══ Data to process ══

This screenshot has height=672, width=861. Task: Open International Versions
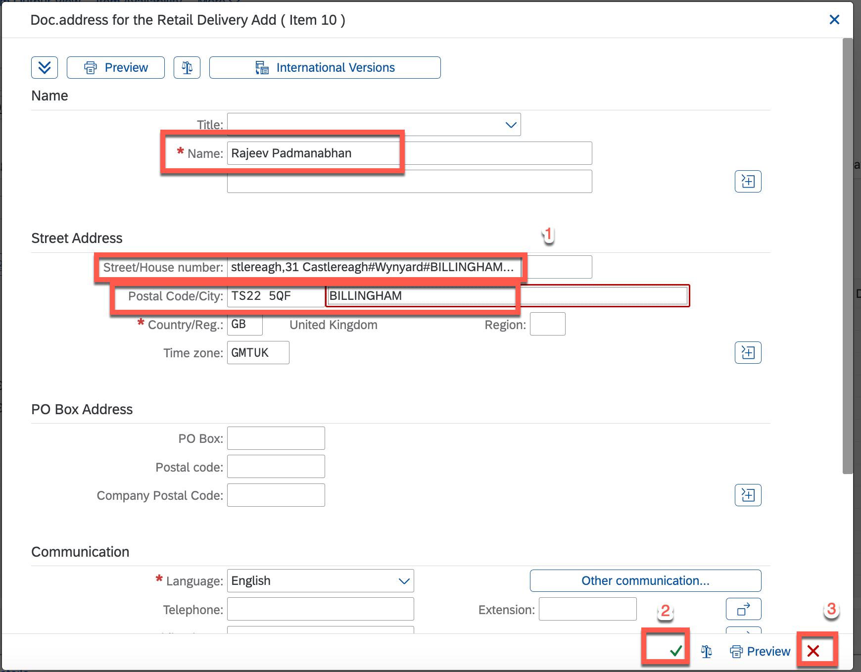[x=325, y=67]
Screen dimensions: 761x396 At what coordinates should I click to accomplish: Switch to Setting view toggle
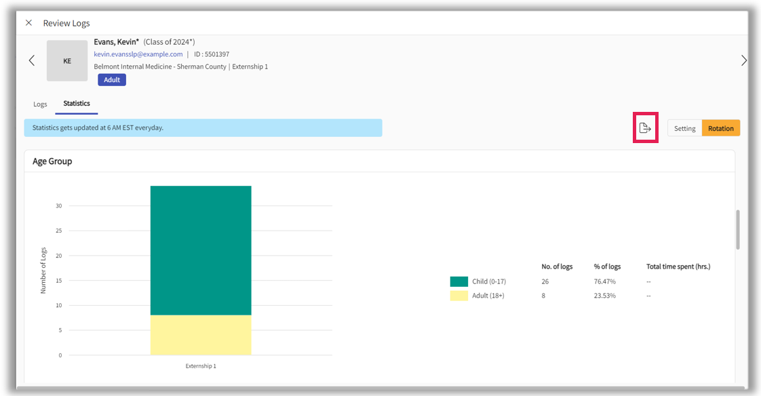[x=684, y=128]
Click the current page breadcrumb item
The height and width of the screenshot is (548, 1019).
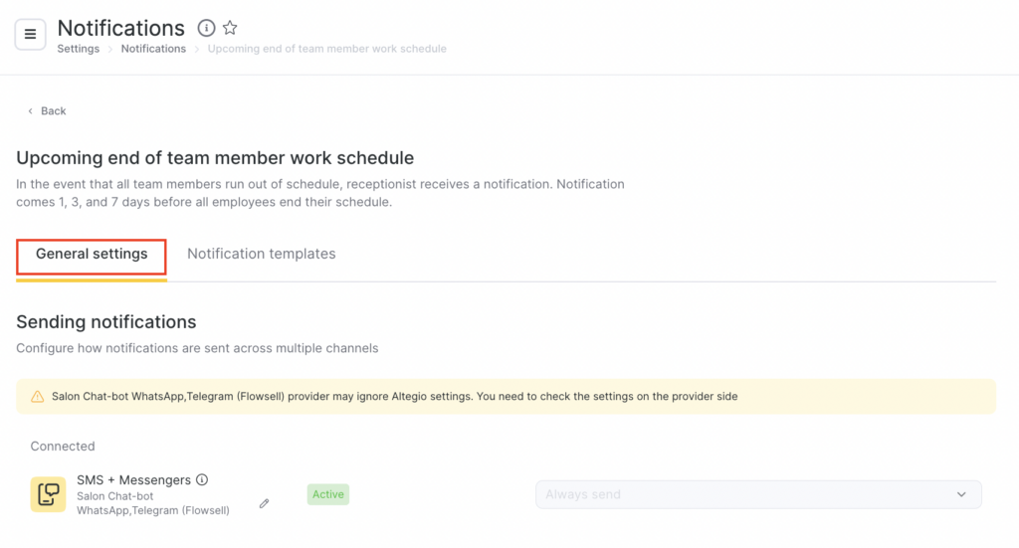click(x=326, y=49)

═══

How to complete this task:
Give back the full data exactly as it reads, but drop the pictures.

Task output:
This screenshot has height=672, width=861. Task: Open International Versions
[x=325, y=67]
Screen dimensions: 761x396 At what coordinates should I click to accomplish: Switch to Setting view toggle
[x=684, y=128]
Click the current page breadcrumb item
The height and width of the screenshot is (548, 1019).
click(x=326, y=49)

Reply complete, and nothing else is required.